◆ **DESCRIPTION OF THE TASK**
Nothing in the records may be dropped. Retype them all exactly.

═══ SOURCE MATERIAL ═══

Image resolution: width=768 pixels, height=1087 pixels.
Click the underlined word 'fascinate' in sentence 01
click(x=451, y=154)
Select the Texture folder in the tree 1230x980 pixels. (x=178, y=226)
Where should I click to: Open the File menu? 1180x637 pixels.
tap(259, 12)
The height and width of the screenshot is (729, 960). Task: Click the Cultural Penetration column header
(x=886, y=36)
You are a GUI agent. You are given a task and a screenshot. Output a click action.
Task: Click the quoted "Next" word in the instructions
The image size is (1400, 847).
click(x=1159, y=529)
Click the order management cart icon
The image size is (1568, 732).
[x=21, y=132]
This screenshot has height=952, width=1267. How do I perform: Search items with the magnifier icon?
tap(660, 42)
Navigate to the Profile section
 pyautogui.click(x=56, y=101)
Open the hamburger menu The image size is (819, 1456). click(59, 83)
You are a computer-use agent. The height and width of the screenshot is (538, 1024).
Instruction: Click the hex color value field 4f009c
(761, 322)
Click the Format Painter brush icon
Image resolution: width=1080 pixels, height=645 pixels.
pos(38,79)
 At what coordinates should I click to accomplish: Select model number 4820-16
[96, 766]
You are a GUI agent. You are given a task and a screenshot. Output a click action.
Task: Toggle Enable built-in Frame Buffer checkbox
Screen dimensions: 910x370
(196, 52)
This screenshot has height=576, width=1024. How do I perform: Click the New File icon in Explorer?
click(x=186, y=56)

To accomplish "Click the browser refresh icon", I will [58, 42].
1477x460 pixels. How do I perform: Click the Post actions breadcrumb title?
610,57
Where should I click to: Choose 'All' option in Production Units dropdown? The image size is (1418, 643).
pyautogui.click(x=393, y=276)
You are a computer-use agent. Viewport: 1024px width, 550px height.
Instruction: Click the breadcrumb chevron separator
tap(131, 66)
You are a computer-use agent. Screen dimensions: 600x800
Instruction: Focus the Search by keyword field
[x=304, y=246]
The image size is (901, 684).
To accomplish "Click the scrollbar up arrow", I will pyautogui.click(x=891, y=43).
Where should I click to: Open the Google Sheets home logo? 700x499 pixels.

═══

◆ **ANSWER TO THE PROBLEM**
Image resolution: width=768 pixels, height=1087 pixels.
Click the underlined word 'fascinate' in sentence 01
click(x=451, y=154)
Select the Texture folder in the tree 1230x980 pixels. (x=178, y=226)
Where should I click to: Open the File menu? 1180x637 pixels.
tap(259, 12)
The height and width of the screenshot is (729, 960). Task: Click the Cultural Penetration column header
(x=886, y=36)
You are a GUI agent. You are given a task and a screenshot. Output a click action.
Task: Click the quoted "Next" word in the instructions
The image size is (1400, 847).
click(x=1159, y=529)
Click the order management cart icon
The image size is (1568, 732).
[x=21, y=132]
This screenshot has height=952, width=1267. How do I perform: Search items with the magnifier icon?
tap(660, 42)
Navigate to the Profile section
 pyautogui.click(x=56, y=101)
Open the hamburger menu The image size is (819, 1456). click(59, 83)
You are a computer-use agent. The height and width of the screenshot is (538, 1024).
Instruction: Click the hex color value field 4f009c
(761, 322)
Click the Format Painter brush icon
Image resolution: width=1080 pixels, height=645 pixels.
pos(38,79)
 At what coordinates should I click to accomplish: Select model number 4820-16
[96, 766]
You are a GUI agent. You are given a task and a screenshot. Output a click action.
Task: Toggle Enable built-in Frame Buffer checkbox
Screen dimensions: 910x370
(196, 52)
This screenshot has height=576, width=1024. How do I perform: Click the New File icon in Explorer?
click(x=186, y=56)

To accomplish "Click the browser refresh icon", I will [58, 42].
1477x460 pixels. How do I perform: Click the Post actions breadcrumb title?
610,57
Where should I click to: Choose 'All' option in Production Units dropdown? The image size is (1418, 643).
pyautogui.click(x=393, y=276)
You are a computer-use agent. Viewport: 1024px width, 550px height.
Instruction: Click the breadcrumb chevron separator
tap(131, 66)
You are a computer-use agent. Screen dimensions: 600x800
Instruction: Focus the Search by keyword field
[x=304, y=246]
The image size is (901, 684).
To accomplish "Click the scrollbar up arrow", I will pyautogui.click(x=891, y=43).
Where should I click to: Open the Google Sheets home logo? 700x499 pixels.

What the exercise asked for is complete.